As fixation and obsession and all their cousins are very much the stock in trade of this blog, I'm returning again to Patrizia Ciofi's Marie in La fille du régiment. I have more to say, especially having watched her again this evening.

She's an extraordinary little creature. Off the top of my head, I can't think of another among my favourites who looks so downright strange when she sings. Quite frequently she actually looks like she's in pain. In repose, she's rather lovely, in her redheaded mouse kind of way, but the act of producing That Voice distorts her face something shocking. And yet she makes a virtue of this. She looks weird, but she looks interesting — and even without the sound on, the way she looks when she's singing makes it plainly evident that something important is happening.
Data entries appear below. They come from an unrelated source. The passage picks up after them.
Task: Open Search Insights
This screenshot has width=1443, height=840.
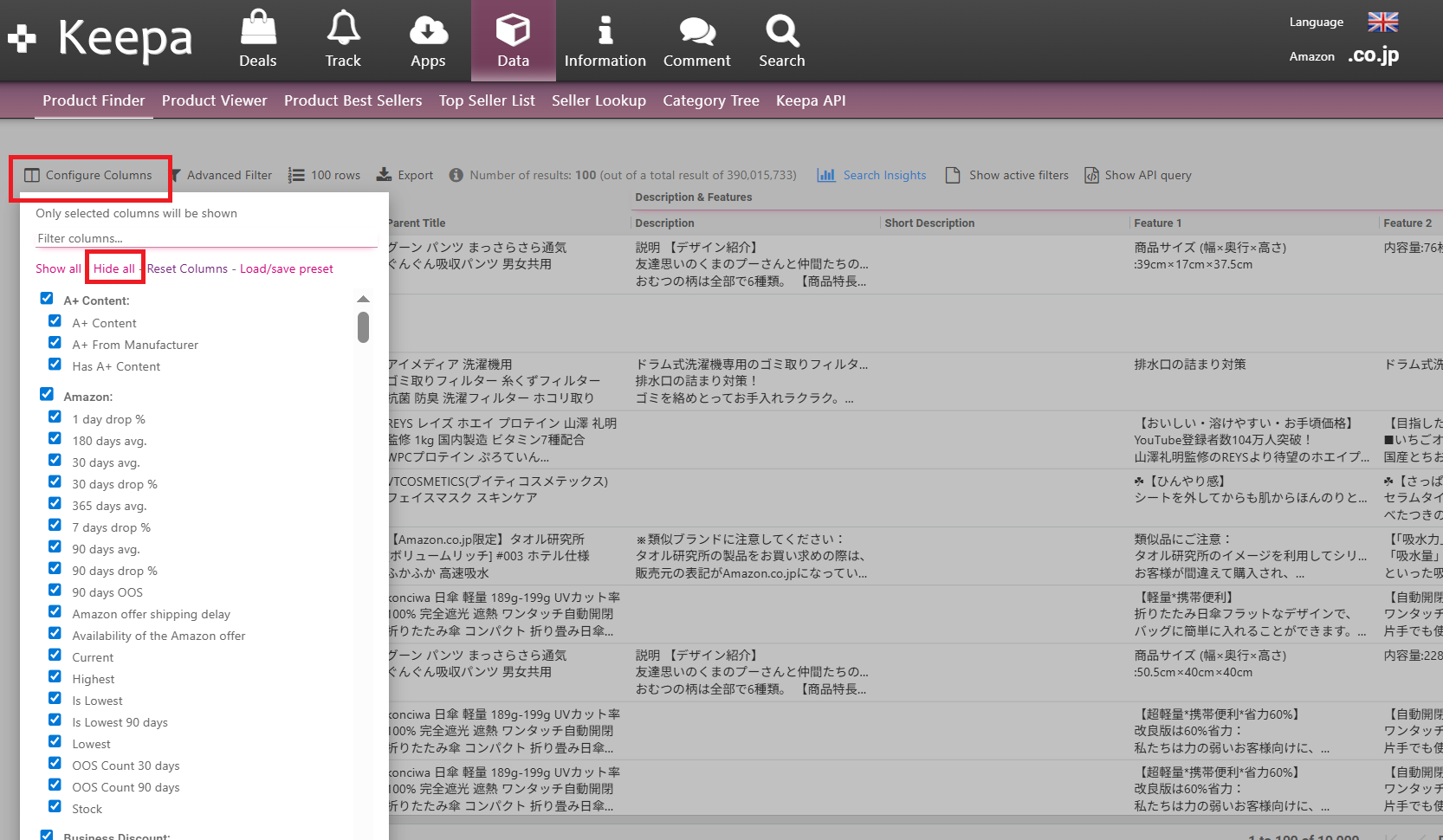Action: (x=872, y=175)
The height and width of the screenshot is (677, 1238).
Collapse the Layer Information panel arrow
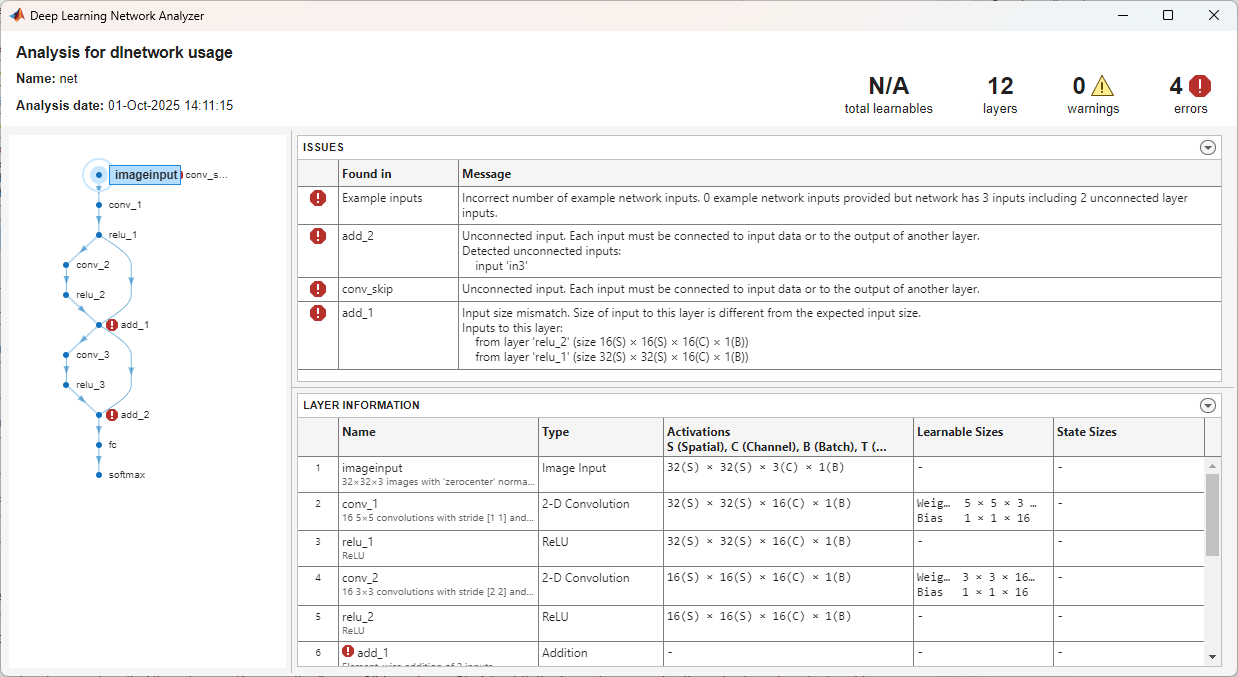[x=1208, y=405]
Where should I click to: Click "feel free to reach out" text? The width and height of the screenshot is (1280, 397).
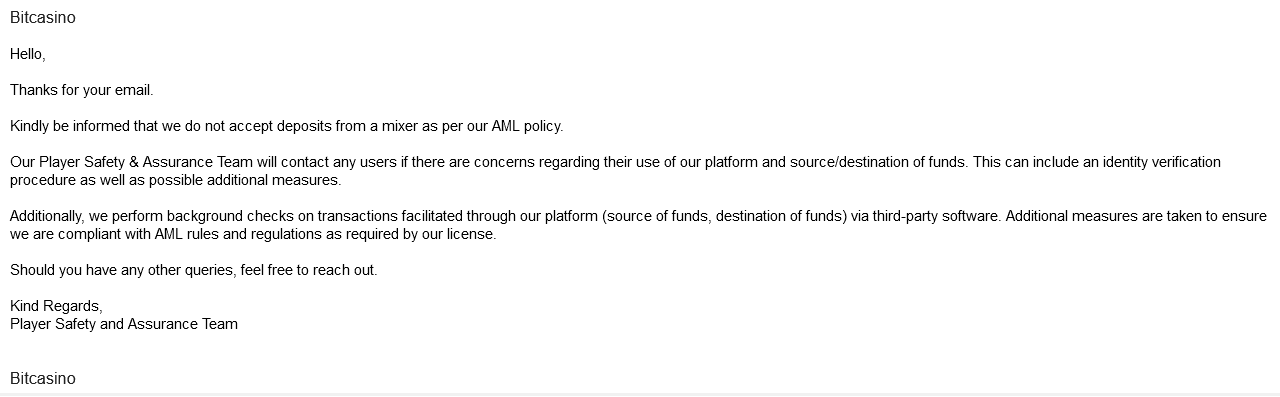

Adding to the appeal is the fact that her external contortions aren't reflected in what's going on internally; her face might be twisted but her voice isn't. Patrizia isn't always the easiest singer to watch but she's unfailingly exquisite to hear. Besides, there are moments when the unusual physicality of her singing only helps to heighten its intensity. In the final ensemble, for instance, she and Tonio reprise "Salut à la France" with as much fervour as they can muster. When Marie's high notes emerge from Patrizia, they look like a scream but they don't sound like one — they're just thrilling and passionate pristine high notes, with the force and fire of a scream, perhaps, but none of the ugliness or strain.

The other aspect of her performance which warms my heart is in a sense not really a part of her performance at all. It's the response from the audience. Without wishing too much to dismiss or denigrate the audiences of my adopted country, it disappoints me sometimes to find that rapturous applause, shouting, stomping and so on tend only to come in response to something overtly virtuosic. Loud and fast, in other words. Emma Matthews' Konstanze only received an exceptional ovation for "Martern aller Arten", though her gifts were (I thought) on lovelier display in "Traurigkeit". Frank Peter Zimmermann was incredible in the Berg Violin Concerto, but those who stood were only moved to do so by the preposterously difficult showpiece he gave as an encore. I've no doubt this is the case in many many other places too. But at the Teatro Carlo Felice, at least, the audience is just as enthusiastic and adoring in its response to Marie's fireworks-free "Il faut partir" as to her more coloratura laden moments. Yes, they go wild for Juan Diego's high Cs, but there's as much appreciation here for beauty and depth of expression as there is for vocal acrobatics. Tonio gets to sing the "hit" but come the final curtain, Marie is just as warmly received, if not more so — whether the same would be true here (now that Joanie's long past taking on the title role) I honestly don't know. Though, let's be fair — if Marie is Patrizia Ciofi, I don't imagine any audience could fail to go crazy for her every phrase.